::: 条目展示

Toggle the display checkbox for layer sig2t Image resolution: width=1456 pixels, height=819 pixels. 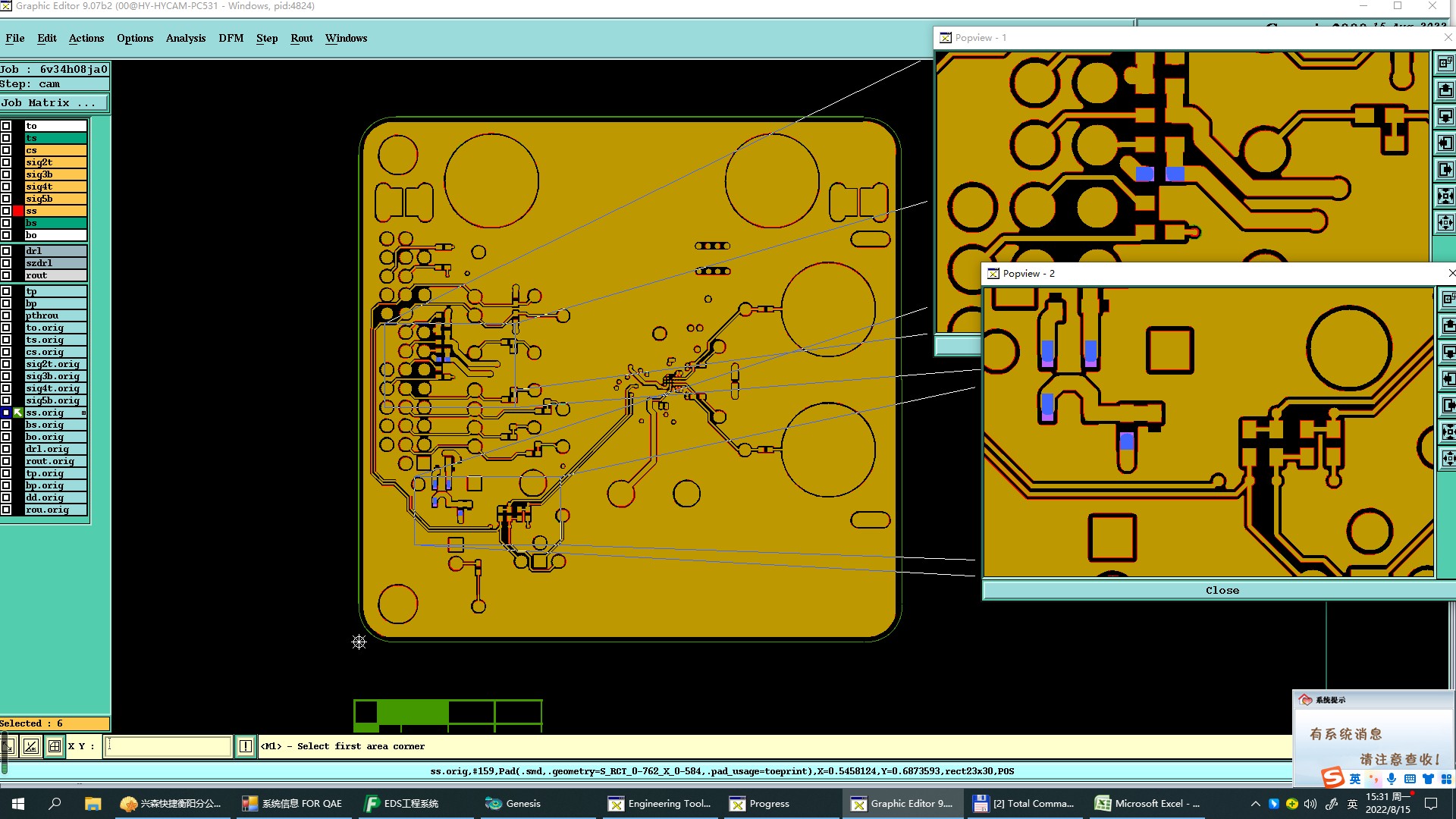(6, 162)
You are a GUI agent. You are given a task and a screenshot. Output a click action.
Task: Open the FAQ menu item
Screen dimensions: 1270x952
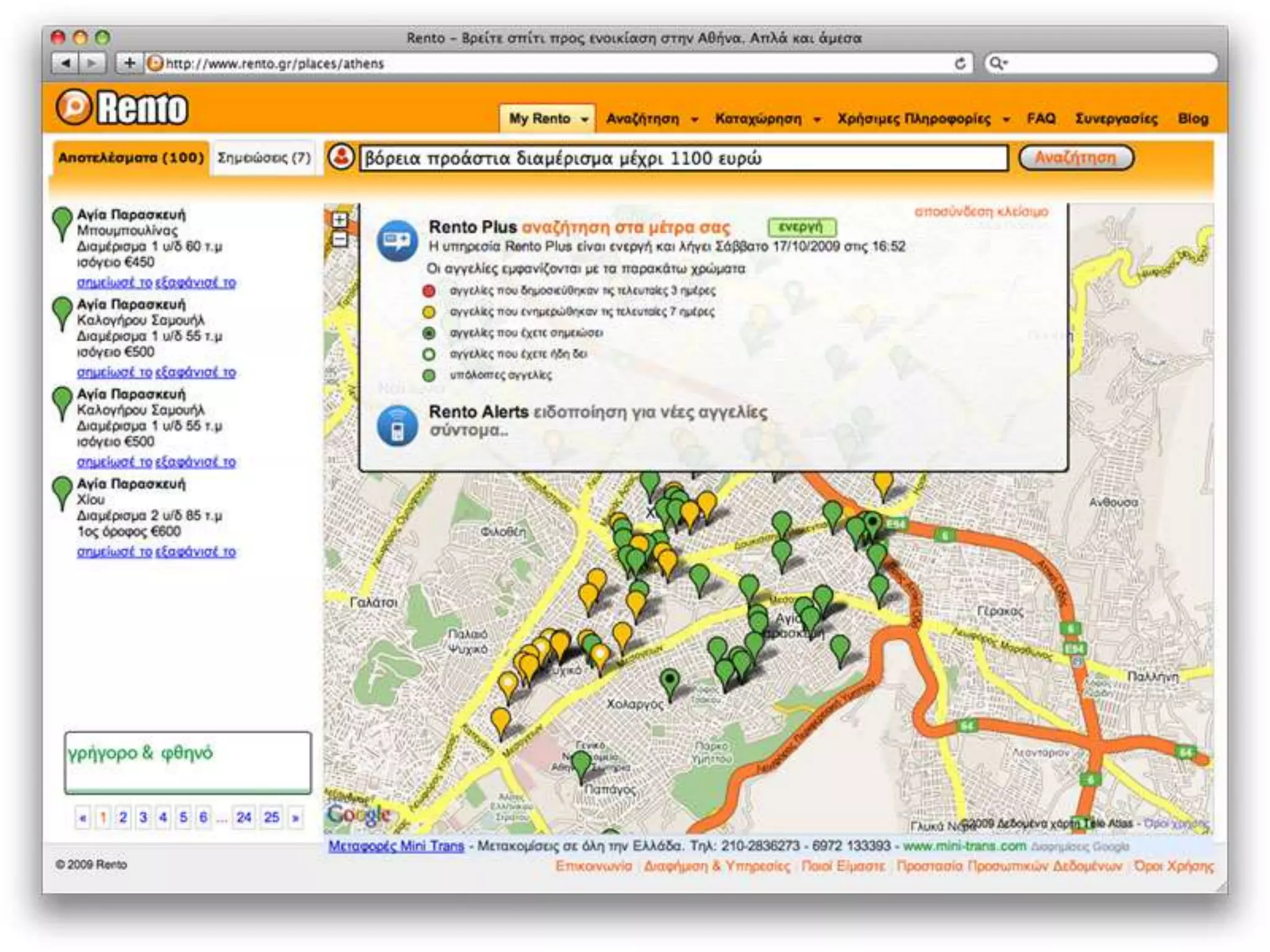[x=1041, y=118]
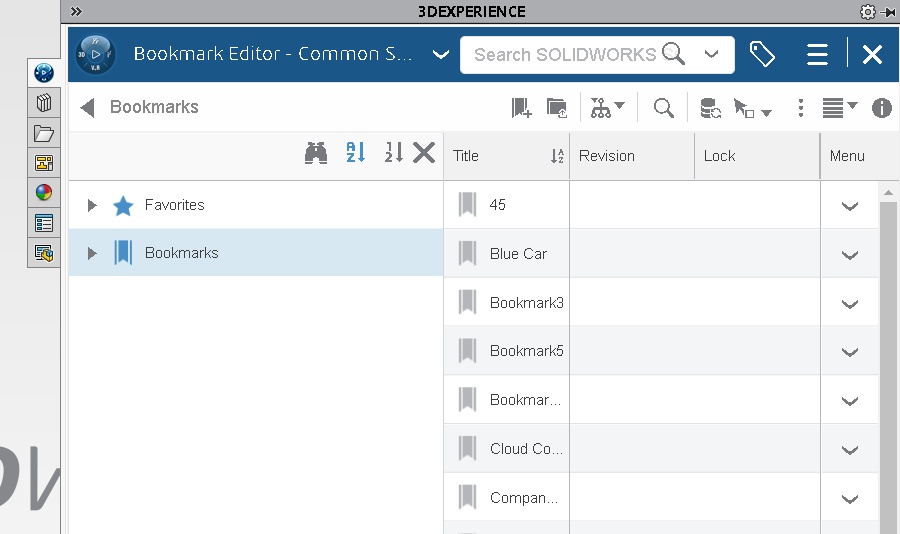Screen dimensions: 900x534
Task: Open the Design Library side tab
Action: point(43,103)
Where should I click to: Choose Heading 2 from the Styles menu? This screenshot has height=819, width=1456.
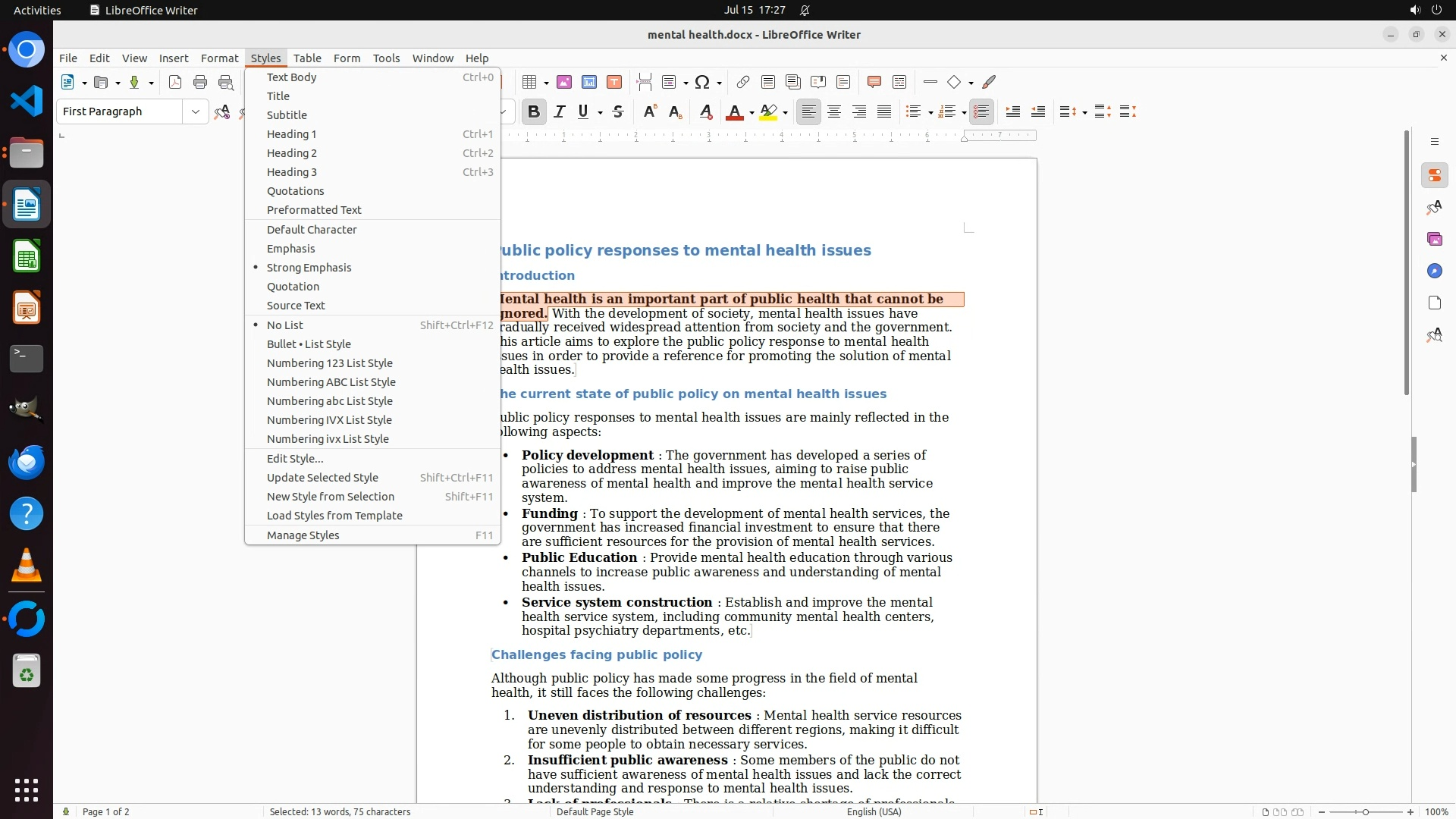coord(292,153)
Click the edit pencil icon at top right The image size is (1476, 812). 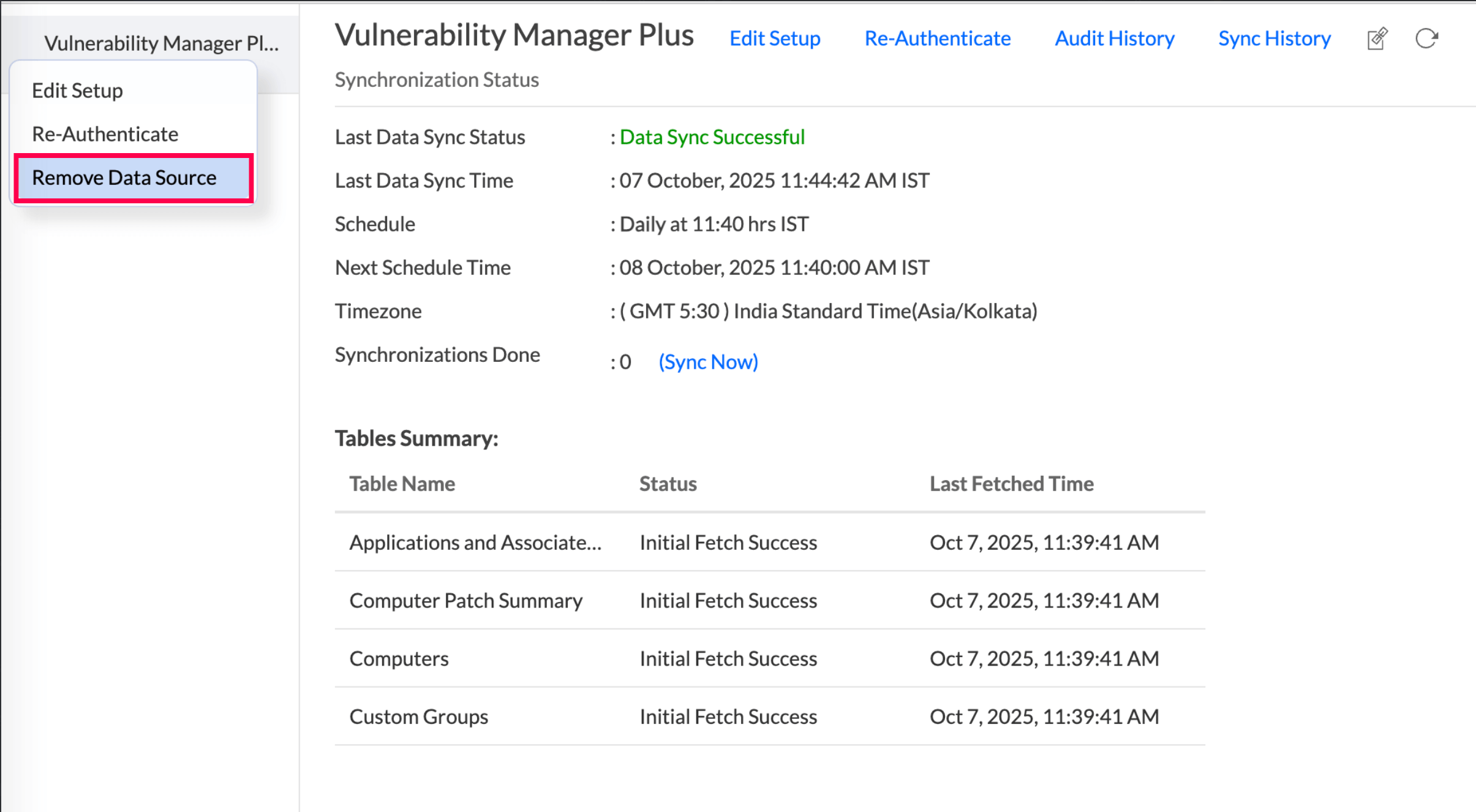click(x=1377, y=39)
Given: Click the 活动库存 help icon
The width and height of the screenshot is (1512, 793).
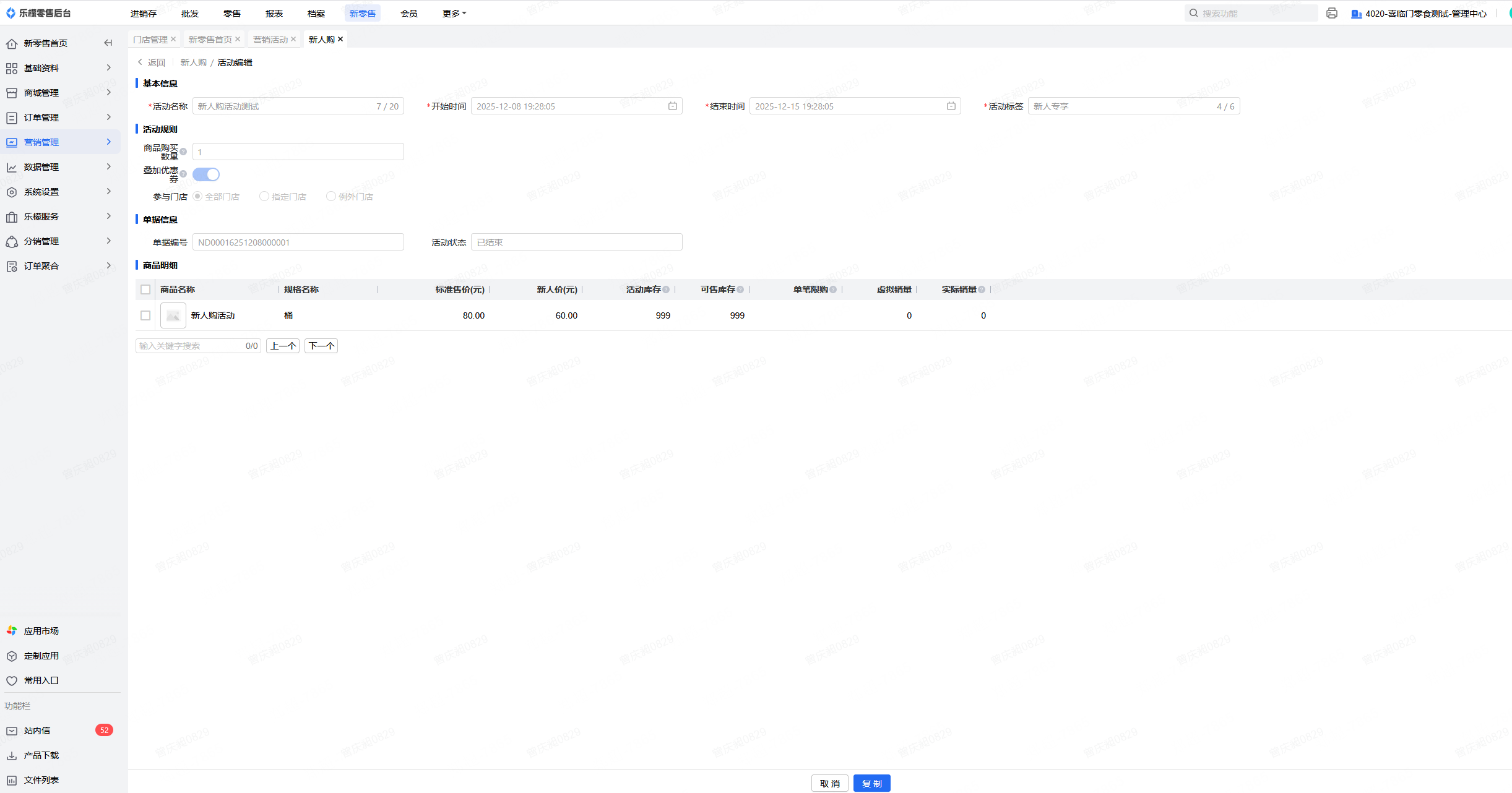Looking at the screenshot, I should pyautogui.click(x=666, y=289).
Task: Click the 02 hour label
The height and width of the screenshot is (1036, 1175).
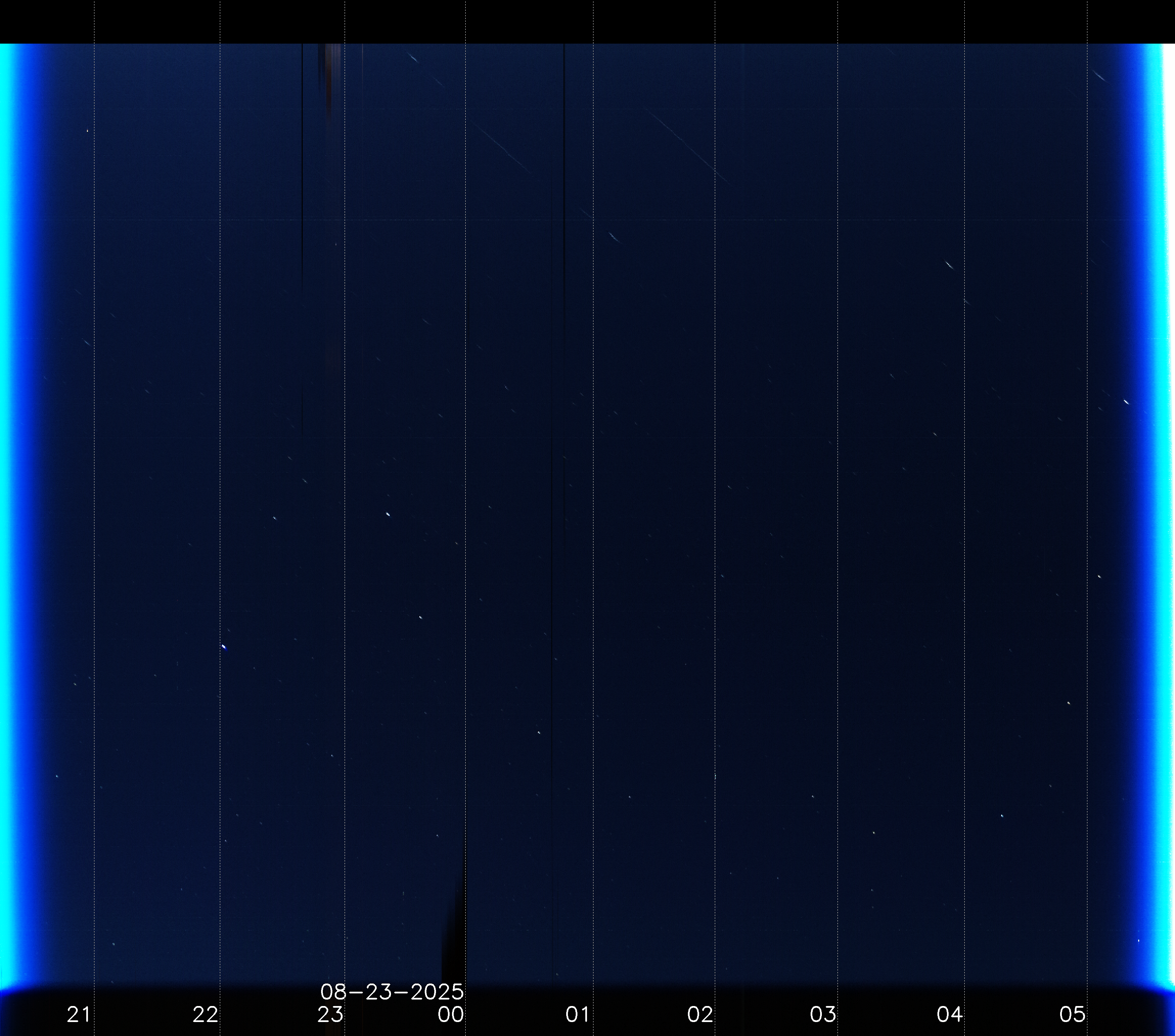Action: point(700,1015)
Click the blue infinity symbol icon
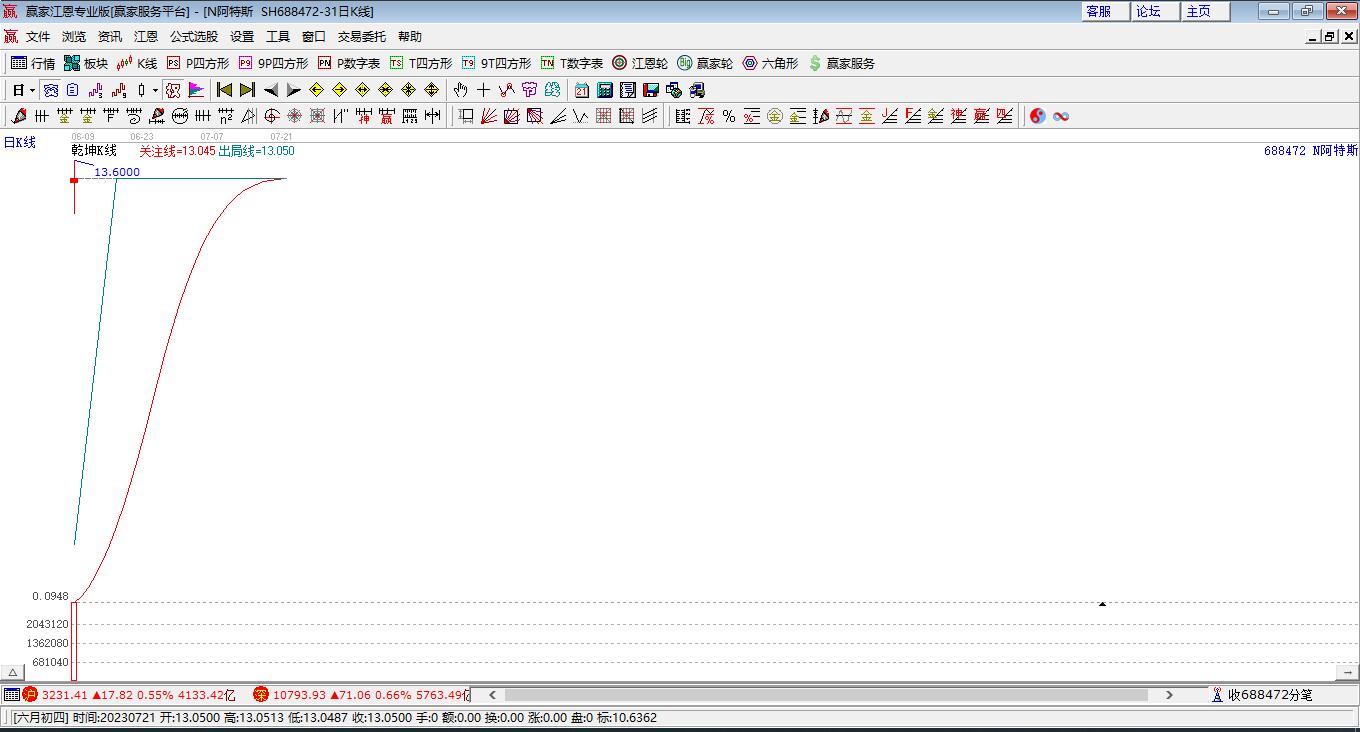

::::::

*任务要求:*
把从含有"Task: Click the 02 hour label"的那一行起、到条目末尾为止的部分（首尾两端都包括）重写一遍，将"blue"替换成"red"，其余保持不变。答案中不要写出图片。

*参考答案:*
Task: Click the 02 hour label
The height and width of the screenshot is (1036, 1175).
Action: point(700,1015)
Click the red infinity symbol icon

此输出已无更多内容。